- 原文 -

Input: 1->2->3->4->5->NULL
Output: 5->4->3->2->1->NULL

Follow up:

A linked list can be reversed either iteratively or recursively. Could you implement both?

这是一道经典的反转链表的题，有递归和迭代2种做法，其中使用递归可以只使用一个中间临时变量。

Python迭代做法：

# Definition for singly-linked list.
# class ListNode:
#     def __init__(self, x):
#         self.val = x
#         self.next = None

class Solution:
    def reverseList(self, head: ListNode) -> ListNode:
        prev = None
        curr = head
        while curr != None:
            nextNode = curr.next
            curr.next = prev
            prev = curr
            curr = nextNode
        return prev

python递归做法：

# Definition for singly-linked list.
# class ListNode:
#     def __init__(self, x):
#         self.val = x
#         self.next = None

class Solution:
    def reverseList(self, head: ListNode) -> ListNode:
        if(head == None or head.next == None):
            return head
        node = self.reverseList(head.next)
        head.next.next = head
        head.next = None
        return node

C++迭代做法：

/**
 * Definition for singly-linked list.
 * struct ListNode {
 *     int val;
 *     ListNode *next;
 *     ListNode(int x) : val(x), next(NULL) {}
 * };
 */
class Solution
{
public:
    ListNode *reverseList(ListNode *head)
    {
        ListNode *prev = NULL;
        ListNode *curr = head;
        while (curr != NULL)
        {
            ListNode *nextnode = curr->next;
            curr->next = prev;
            prev = curr;
            curr = nextnode;
        }
        return prev;
    }
};

- 任务 -
A: 原文里说，用递归做法反转链表，可以只用几个中间临时变量？
B: 把原文中从“Input: 1->2->3->4->5->NULL”开始、一直到“you implement both?”为止的这段照原样输出。

- 所给条目 -

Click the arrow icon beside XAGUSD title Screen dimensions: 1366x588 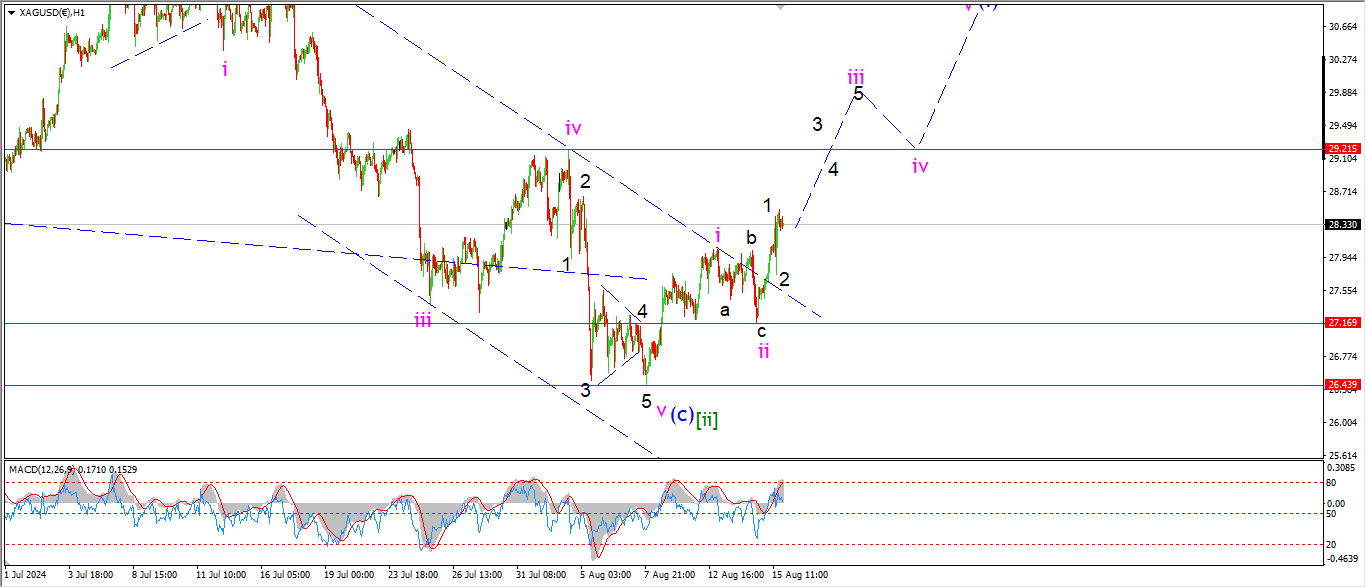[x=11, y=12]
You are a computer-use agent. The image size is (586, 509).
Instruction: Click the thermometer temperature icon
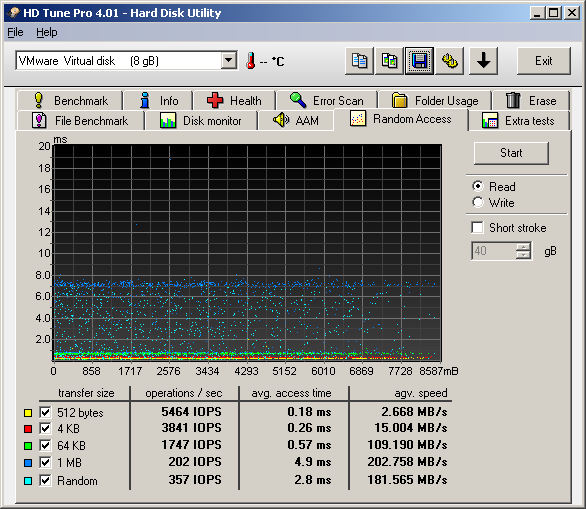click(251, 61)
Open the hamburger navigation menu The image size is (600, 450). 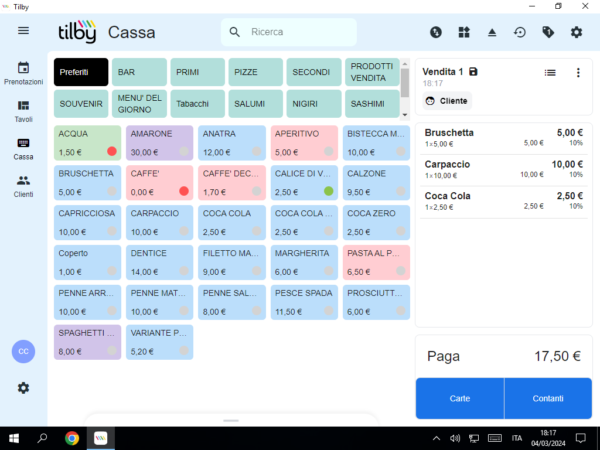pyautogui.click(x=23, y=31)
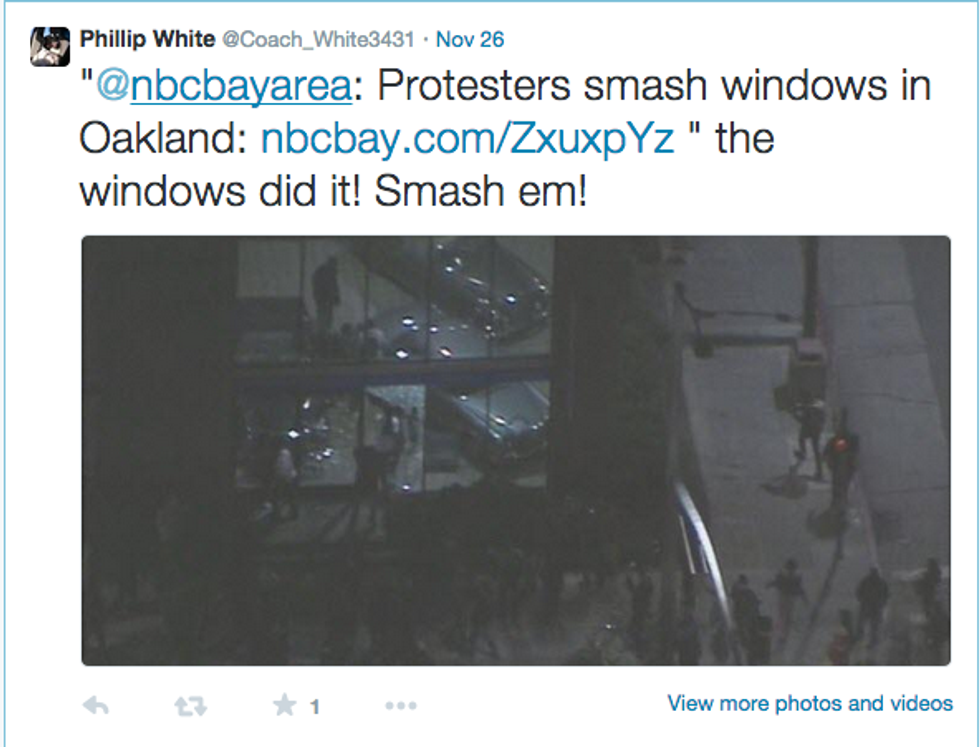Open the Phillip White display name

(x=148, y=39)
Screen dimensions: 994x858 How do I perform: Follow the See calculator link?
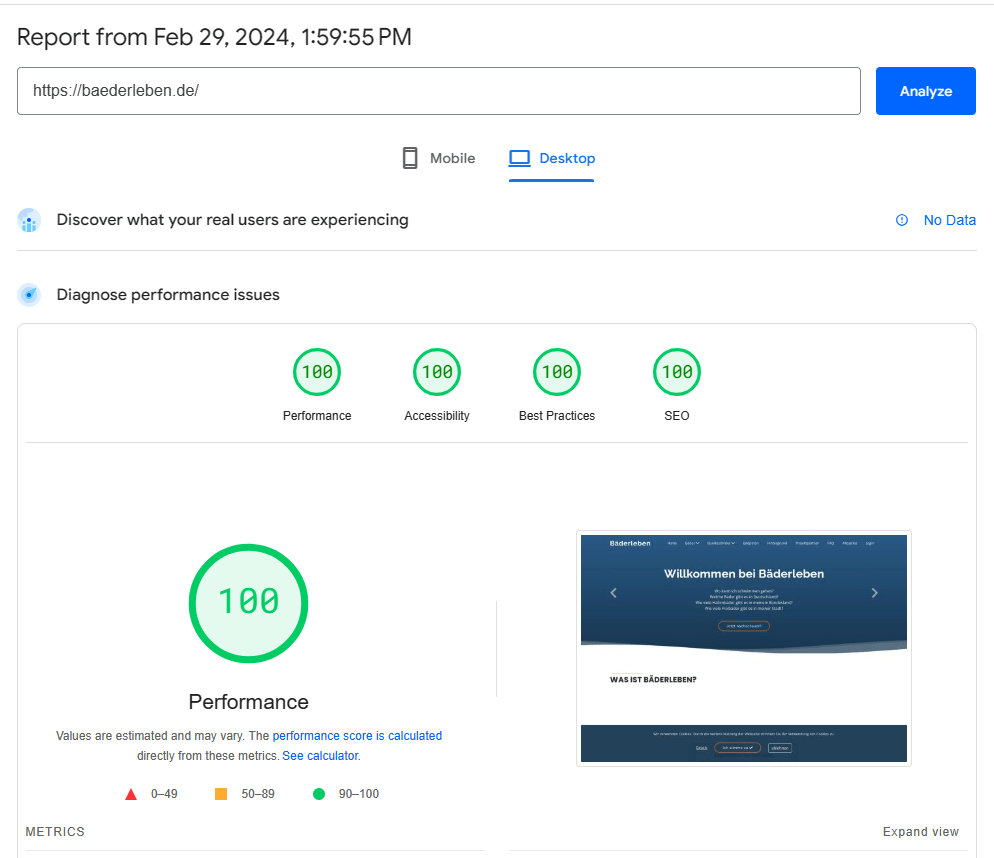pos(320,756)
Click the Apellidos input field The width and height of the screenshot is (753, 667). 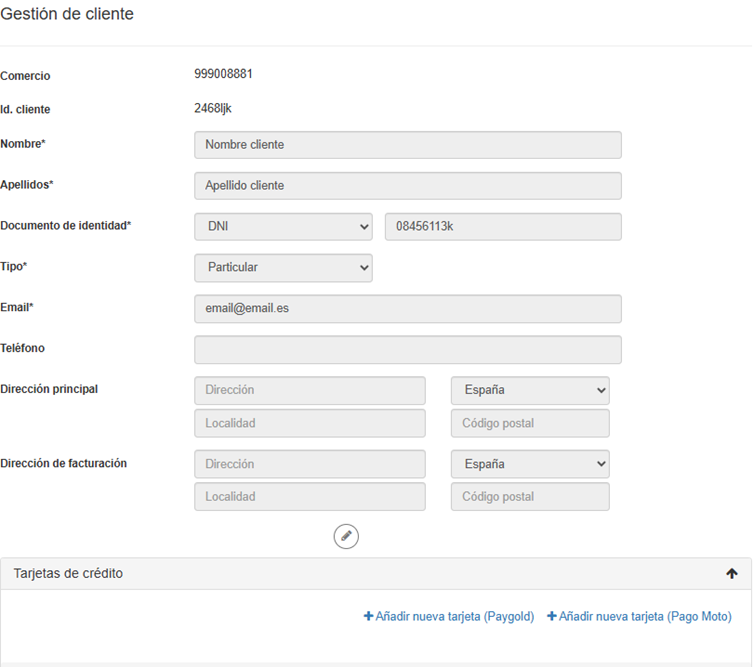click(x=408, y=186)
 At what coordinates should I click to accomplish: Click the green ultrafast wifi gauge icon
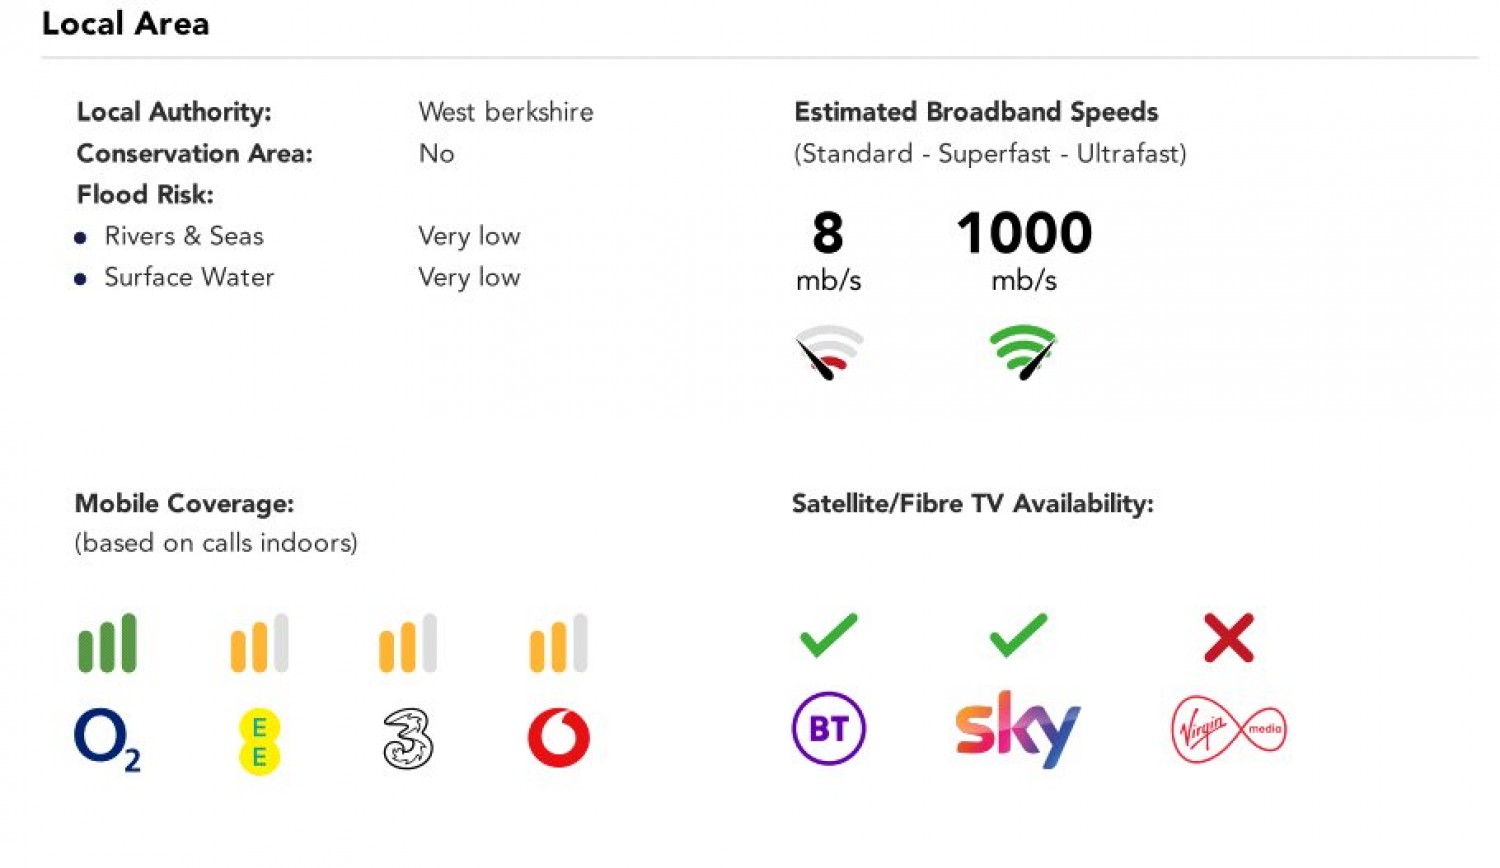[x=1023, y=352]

- 答案如下 -
A: 一个。

B:
Input: 1->2->3->4->5->NULL
Output: 5->4->3->2->1->NULL

Follow up:

A linked list can be reversed either iteratively or recursively. Could you implement both?